REQUIRED ACTION:
Lines with "computer": report how many there are in the listing below, giving the number and nothing else.

GIVEN RECORDS:
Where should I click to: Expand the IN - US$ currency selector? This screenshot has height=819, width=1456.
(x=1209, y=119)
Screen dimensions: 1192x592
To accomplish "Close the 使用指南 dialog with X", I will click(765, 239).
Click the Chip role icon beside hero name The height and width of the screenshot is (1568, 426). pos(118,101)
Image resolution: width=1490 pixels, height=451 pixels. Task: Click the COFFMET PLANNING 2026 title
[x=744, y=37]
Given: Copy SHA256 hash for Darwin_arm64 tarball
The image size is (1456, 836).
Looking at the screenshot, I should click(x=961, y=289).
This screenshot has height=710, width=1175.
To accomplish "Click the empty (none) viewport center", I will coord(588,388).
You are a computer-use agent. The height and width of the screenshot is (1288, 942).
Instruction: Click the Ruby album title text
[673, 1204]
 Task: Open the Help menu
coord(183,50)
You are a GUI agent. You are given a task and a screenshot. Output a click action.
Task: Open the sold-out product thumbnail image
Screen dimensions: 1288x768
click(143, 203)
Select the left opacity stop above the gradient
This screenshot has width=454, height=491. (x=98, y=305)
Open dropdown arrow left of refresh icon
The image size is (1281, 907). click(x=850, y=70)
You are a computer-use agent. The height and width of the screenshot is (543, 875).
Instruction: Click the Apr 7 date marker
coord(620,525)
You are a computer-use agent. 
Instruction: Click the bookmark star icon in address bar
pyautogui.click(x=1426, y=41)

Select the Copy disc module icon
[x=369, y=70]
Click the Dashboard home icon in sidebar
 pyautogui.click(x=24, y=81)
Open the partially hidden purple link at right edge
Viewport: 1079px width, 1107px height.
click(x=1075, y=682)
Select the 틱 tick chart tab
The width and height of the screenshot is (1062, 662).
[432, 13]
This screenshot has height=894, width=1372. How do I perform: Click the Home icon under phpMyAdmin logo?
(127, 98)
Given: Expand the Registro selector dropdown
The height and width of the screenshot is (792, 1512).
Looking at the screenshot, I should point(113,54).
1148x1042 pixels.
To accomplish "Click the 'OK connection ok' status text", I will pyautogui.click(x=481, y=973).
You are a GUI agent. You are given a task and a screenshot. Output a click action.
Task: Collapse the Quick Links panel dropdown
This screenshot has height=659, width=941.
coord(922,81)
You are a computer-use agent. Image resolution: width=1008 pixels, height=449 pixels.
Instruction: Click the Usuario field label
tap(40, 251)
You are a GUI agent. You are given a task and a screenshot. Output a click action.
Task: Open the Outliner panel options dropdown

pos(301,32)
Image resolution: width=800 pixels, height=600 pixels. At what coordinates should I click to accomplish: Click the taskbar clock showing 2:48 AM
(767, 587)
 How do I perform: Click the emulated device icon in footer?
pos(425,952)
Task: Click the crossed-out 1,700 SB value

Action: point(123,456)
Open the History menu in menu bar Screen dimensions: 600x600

ANSWER TO THIS EXERCISE:
4